**What is required:** Below this line is a set of entries; quote exactly the lines from the line that contains "Given: Open LINE app from the taskbar" to the line that contains "The image size", both lines included.

Top of Dataset content

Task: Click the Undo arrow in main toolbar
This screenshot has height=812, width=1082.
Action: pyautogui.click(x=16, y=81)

Bottom of Dataset content
Top of Dataset content

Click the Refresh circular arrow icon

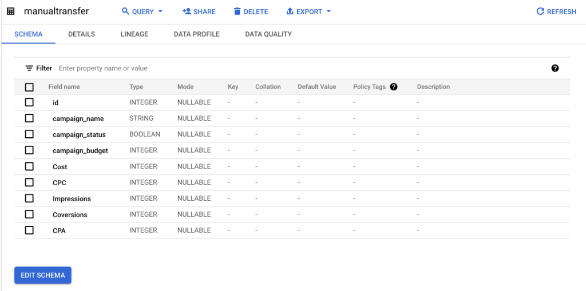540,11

Bottom of Dataset content
Top of Dataset content

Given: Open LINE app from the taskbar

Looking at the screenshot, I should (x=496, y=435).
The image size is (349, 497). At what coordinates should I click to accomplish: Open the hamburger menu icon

Bottom of Dataset content

**Completed exercise:**
Given: Open LINE app from the taskbar

Looking at the screenshot, I should (x=496, y=435).
The image size is (349, 497). At what coordinates should I click to accomplish: Open the hamburger menu icon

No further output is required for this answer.